>> START

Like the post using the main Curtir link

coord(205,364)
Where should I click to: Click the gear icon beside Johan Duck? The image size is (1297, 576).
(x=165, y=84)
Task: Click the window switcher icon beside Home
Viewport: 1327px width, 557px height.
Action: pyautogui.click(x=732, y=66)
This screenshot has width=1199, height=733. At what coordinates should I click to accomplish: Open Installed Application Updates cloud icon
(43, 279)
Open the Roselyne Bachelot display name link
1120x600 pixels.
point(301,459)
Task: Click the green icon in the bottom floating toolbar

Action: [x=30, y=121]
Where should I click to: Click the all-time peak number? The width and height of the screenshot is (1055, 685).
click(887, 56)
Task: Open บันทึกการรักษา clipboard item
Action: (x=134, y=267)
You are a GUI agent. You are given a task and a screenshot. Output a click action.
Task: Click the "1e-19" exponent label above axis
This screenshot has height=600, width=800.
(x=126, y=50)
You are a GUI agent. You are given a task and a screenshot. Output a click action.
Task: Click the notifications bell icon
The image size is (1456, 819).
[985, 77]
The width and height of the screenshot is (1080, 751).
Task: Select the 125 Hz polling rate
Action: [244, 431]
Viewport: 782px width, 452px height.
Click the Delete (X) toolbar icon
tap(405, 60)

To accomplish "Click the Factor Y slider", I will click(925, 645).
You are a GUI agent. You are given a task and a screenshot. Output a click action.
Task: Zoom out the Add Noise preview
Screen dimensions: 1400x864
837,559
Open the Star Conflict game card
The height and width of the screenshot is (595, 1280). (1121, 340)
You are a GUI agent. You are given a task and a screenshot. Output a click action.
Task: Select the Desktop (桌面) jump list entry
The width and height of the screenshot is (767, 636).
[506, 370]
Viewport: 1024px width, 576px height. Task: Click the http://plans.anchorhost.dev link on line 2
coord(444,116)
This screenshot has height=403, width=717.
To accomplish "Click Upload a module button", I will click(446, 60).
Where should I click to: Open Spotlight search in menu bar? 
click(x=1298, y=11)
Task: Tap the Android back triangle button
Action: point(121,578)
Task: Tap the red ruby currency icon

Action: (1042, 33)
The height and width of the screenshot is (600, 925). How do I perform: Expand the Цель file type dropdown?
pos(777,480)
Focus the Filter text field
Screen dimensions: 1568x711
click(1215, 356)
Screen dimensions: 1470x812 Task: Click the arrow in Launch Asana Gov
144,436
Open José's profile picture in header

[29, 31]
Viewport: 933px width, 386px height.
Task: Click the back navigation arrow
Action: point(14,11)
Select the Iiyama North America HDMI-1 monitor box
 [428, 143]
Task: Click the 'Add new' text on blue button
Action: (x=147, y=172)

>> END

Exercise brief
Turn every line of the records above into a Markdown table with the columns "Row" and "Line". Number the rows in order and leave out blank lines.

Correct output
| Row | Line |
|---|---|
| 1 | Like the post using the main Curtir link |
| 2 | coord(205,364) |
| 3 | Where should I click to: Click the gear icon beside Johan Duck? The image size is (1297, 576). |
| 4 | (x=165, y=84) |
| 5 | Task: Click the window switcher icon beside Home |
| 6 | Viewport: 1327px width, 557px height. |
| 7 | Action: pyautogui.click(x=732, y=66) |
| 8 | This screenshot has width=1199, height=733. At what coordinates should I click to accomplish: Open Installed Application Updates cloud icon |
| 9 | (43, 279) |
| 10 | Open the Roselyne Bachelot display name link |
| 11 | 1120x600 pixels. |
| 12 | point(301,459) |
| 13 | Task: Click the green icon in the bottom floating toolbar |
| 14 | Action: [x=30, y=121] |
| 15 | Where should I click to: Click the all-time peak number? The width and height of the screenshot is (1055, 685). |
| 16 | click(887, 56) |
| 17 | Task: Open บันทึกการรักษา clipboard item |
| 18 | Action: (x=134, y=267) |
| 19 | You are a GUI agent. You are given a task and a screenshot. Output a click action. |
| 20 | Task: Click the "1e-19" exponent label above axis |
| 21 | This screenshot has height=600, width=800. |
| 22 | (x=126, y=50) |
| 23 | You are a GUI agent. You are given a task and a screenshot. Output a click action. |
| 24 | Task: Click the notifications bell icon |
| 25 | The image size is (1456, 819). |
| 26 | [985, 77] |
| 27 | The width and height of the screenshot is (1080, 751). |
| 28 | Task: Select the 125 Hz polling rate |
| 29 | Action: [244, 431] |
| 30 | Viewport: 782px width, 452px height. |
| 31 | Click the Delete (X) toolbar icon |
| 32 | tap(405, 60) |
| 33 | To accomplish "Click the Factor Y slider", I will click(925, 645). |
| 34 | You are a GUI agent. You are given a task and a screenshot. Output a click action. |
| 35 | Task: Zoom out the Add Noise preview |
| 36 | Screen dimensions: 1400x864 |
| 37 | 837,559 |
| 38 | Open the Star Conflict game card |
| 39 | The height and width of the screenshot is (595, 1280). (1121, 340) |
| 40 | You are a GUI agent. You are given a task and a screenshot. Output a click action. |
| 41 | Task: Select the Desktop (桌面) jump list entry |
| 42 | The width and height of the screenshot is (767, 636). |
| 43 | [506, 370] |
| 44 | Viewport: 1024px width, 576px height. Task: Click the http://plans.anchorhost.dev link on line 2 |
| 45 | coord(444,116) |
| 46 | This screenshot has height=403, width=717. |
| 47 | To accomplish "Click Upload a module button", I will click(446, 60). |
| 48 | Where should I click to: Open Spotlight search in menu bar?  |
| 49 | click(x=1298, y=11) |
| 50 | Task: Tap the Android back triangle button |
| 51 | Action: point(121,578) |
| 52 | Task: Tap the red ruby currency icon |
| 53 | Action: (1042, 33) |
| 54 | The height and width of the screenshot is (600, 925). How do I perform: Expand the Цель file type dropdown? |
| 55 | pos(777,480) |
| 56 | Focus the Filter text field |
| 57 | Screen dimensions: 1568x711 |
| 58 | click(1215, 356) |
| 59 | Screen dimensions: 1470x812 Task: Click the arrow in Launch Asana Gov |
| 60 | 144,436 |
| 61 | Open José's profile picture in header |
| 62 | [29, 31] |
| 63 | Viewport: 933px width, 386px height. |
| 64 | Task: Click the back navigation arrow |
| 65 | Action: point(14,11) |
| 66 | Select the Iiyama North America HDMI-1 monitor box |
| 67 |  [428, 143] |
| 68 | Task: Click the 'Add new' text on blue button |
| 69 | Action: (x=147, y=172) |